(Given information Opens)
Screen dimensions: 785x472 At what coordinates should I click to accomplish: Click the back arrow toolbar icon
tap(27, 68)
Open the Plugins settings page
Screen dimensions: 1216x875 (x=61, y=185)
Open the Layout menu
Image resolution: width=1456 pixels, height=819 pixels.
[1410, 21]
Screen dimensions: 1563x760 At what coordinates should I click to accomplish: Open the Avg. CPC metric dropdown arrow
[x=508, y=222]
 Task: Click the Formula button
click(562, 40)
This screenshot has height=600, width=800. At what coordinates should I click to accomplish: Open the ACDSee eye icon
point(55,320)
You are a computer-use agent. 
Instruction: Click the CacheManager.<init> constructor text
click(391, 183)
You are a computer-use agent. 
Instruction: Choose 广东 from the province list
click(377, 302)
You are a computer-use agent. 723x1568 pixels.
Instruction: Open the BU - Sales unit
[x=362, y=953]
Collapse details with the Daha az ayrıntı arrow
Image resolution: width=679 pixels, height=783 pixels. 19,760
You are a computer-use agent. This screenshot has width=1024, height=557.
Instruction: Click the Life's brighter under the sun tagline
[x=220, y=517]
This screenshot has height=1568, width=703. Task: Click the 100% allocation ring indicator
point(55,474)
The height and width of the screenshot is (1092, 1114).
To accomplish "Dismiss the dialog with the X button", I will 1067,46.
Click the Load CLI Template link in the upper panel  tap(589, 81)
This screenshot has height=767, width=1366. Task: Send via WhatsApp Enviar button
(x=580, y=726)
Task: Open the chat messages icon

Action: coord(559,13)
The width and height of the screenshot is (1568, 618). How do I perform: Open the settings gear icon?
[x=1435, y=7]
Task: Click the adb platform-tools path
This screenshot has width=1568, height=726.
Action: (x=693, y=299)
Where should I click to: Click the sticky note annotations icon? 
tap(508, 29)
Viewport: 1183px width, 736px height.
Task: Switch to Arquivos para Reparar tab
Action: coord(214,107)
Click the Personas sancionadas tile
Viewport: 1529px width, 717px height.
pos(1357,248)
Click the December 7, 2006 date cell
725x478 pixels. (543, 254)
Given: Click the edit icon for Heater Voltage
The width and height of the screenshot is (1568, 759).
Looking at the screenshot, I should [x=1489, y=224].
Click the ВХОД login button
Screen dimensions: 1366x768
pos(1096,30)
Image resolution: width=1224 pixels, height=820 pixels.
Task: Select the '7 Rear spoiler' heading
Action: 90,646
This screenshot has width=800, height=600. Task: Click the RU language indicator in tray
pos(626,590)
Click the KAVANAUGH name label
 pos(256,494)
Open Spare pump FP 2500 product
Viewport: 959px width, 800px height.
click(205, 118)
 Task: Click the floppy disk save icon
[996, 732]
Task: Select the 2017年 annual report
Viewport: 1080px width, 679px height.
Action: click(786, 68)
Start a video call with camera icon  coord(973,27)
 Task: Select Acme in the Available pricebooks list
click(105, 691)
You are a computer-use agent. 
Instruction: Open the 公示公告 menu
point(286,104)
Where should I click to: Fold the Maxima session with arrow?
(Given information Closes)
Task item: The entries above must be returned in full, exactly as shown.

Exercise output:
Screen dimensions: 785x472 At what coordinates should I click to accomplish: Click the back arrow toolbar icon
tap(27, 68)
Open the Plugins settings page
Screen dimensions: 1216x875 (x=61, y=185)
Open the Layout menu
Image resolution: width=1456 pixels, height=819 pixels.
[1410, 21]
Screen dimensions: 1563x760 At what coordinates should I click to accomplish: Open the Avg. CPC metric dropdown arrow
[x=508, y=222]
 Task: Click the Formula button
click(562, 40)
This screenshot has height=600, width=800. At what coordinates should I click to accomplish: Open the ACDSee eye icon
point(55,320)
You are a computer-use agent. 
Instruction: Click the CacheManager.<init> constructor text
click(391, 183)
You are a computer-use agent. 
Instruction: Choose 广东 from the province list
click(377, 302)
You are a computer-use agent. 723x1568 pixels.
Instruction: Open the BU - Sales unit
[x=362, y=953]
Collapse details with the Daha az ayrıntı arrow
Image resolution: width=679 pixels, height=783 pixels. 19,760
You are a computer-use agent. This screenshot has width=1024, height=557.
Instruction: Click the Life's brighter under the sun tagline
[x=220, y=517]
This screenshot has height=1568, width=703. Task: Click the 100% allocation ring indicator
point(55,474)
The height and width of the screenshot is (1092, 1114).
To accomplish "Dismiss the dialog with the X button", I will 1067,46.
Click the Load CLI Template link in the upper panel  tap(589, 81)
This screenshot has height=767, width=1366. Task: Send via WhatsApp Enviar button
(x=580, y=726)
Task: Open the chat messages icon

Action: coord(559,13)
The width and height of the screenshot is (1568, 618). How do I perform: Open the settings gear icon?
[x=1435, y=7]
Task: Click the adb platform-tools path
This screenshot has width=1568, height=726.
Action: (x=693, y=299)
Where should I click to: Click the sticky note annotations icon? 
tap(508, 29)
Viewport: 1183px width, 736px height.
Task: Switch to Arquivos para Reparar tab
Action: coord(214,107)
Click the Personas sancionadas tile
Viewport: 1529px width, 717px height.
pos(1357,248)
Click the December 7, 2006 date cell
725x478 pixels. (543, 254)
Given: Click the edit icon for Heater Voltage
The width and height of the screenshot is (1568, 759).
Looking at the screenshot, I should [x=1489, y=224].
Click the ВХОД login button
Screen dimensions: 1366x768
pos(1096,30)
Image resolution: width=1224 pixels, height=820 pixels.
Task: Select the '7 Rear spoiler' heading
Action: 90,646
This screenshot has width=800, height=600. Task: Click the RU language indicator in tray
pos(626,590)
Click the KAVANAUGH name label
 pos(256,494)
Open Spare pump FP 2500 product
Viewport: 959px width, 800px height.
click(205, 118)
 Task: Click the floppy disk save icon
[996, 732]
Task: Select the 2017年 annual report
Viewport: 1080px width, 679px height.
Action: click(786, 68)
Start a video call with camera icon  coord(973,27)
 Task: Select Acme in the Available pricebooks list
click(105, 691)
You are a computer-use agent. 
Instruction: Open the 公示公告 menu
point(286,104)
Where should I click to: Fold the Maxima session with arrow?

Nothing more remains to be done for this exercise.